10. Но Ярославского эти мои планы не прельщали, он упорно думал только о Советской России, а очень уговаривать его я даже не считала себя вправе: — как можно насиловать совесть человека? — А человек определенно считал себя виноватым перед революцией и советской страной и хотел свою вину искупить...
— Еду в Россию расстреливаться... А если большевики меня не расстреляют, — тем лучше! — И он поехал на советскую родину, которая его так отвратительно, так тупо не поняла!..
(Евгения Маркон-Ярославская, «Моя автобиография!», 1932)

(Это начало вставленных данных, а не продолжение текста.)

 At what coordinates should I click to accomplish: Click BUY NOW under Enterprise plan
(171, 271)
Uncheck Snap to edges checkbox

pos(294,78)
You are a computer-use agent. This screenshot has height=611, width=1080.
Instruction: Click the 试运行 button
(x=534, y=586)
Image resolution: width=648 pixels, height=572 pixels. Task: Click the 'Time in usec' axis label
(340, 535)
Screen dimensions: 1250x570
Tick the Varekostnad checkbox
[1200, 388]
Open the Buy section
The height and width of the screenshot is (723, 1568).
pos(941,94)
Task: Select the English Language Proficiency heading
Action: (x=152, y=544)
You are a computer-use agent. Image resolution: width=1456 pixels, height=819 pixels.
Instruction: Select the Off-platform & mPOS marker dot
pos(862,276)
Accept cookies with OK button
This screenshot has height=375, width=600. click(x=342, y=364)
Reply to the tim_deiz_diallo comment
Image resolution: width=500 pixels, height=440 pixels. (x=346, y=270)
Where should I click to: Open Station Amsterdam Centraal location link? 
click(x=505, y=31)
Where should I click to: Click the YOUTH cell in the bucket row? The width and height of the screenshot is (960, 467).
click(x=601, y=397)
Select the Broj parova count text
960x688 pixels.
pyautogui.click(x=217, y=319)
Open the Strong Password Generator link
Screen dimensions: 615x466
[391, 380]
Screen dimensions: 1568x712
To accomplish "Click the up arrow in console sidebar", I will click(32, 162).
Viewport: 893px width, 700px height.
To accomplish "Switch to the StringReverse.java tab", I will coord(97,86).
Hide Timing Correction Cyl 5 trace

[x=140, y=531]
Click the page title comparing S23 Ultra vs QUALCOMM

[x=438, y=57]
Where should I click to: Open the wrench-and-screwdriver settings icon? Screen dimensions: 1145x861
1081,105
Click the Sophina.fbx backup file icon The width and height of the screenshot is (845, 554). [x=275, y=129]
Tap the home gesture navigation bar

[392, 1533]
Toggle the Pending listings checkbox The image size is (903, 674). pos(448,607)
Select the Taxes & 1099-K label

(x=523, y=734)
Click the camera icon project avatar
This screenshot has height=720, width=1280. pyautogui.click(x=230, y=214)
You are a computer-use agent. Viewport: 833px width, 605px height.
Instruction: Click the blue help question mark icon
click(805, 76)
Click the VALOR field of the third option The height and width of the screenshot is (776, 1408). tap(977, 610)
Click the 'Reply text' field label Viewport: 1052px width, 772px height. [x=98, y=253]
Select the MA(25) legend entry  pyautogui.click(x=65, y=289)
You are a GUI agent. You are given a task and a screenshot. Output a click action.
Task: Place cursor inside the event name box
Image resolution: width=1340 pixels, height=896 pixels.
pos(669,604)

К сожалению, бессмертным Ярославский не стал — во всяком случае, физически. Вернувшись из многолетних странствий по Европе, он был почти мгновенно арестован и отправлен в Соловецкий лагерь. Арестантская жизнь поэта сложилась неблагополучно: заключенные считали его сексотом, а надзиратели — бездельником. К моменту заключения супруга под стражу Евгения Маркон-Ярославская взяла на себя роль Бонни без Клайда — очарованная криминальным миром, она бродяжничала, воровала и даже какое-то время зарабатывала на жизнь гаданиями. Вскоре она и вовсе попыталась организовать мужу побег, и этот отчаянный поступок окончательно подписал обоим смертный приговор. Точная дата расстрела Александра Ярославского неизвестна — известно только, что это случилось не позднее 10 декабря 1930 года. В России его сочинения переиздавались с тех пор только в двух сборниках и только в электронном виде: в двухтомной антологии биокосмистов интернет-издательства Salamandra P.V.V. В печатном виде стихотворения Ярославского появились лишь единожды — в сборнике «Антология поэзии Дальнего Востока» (1967 год).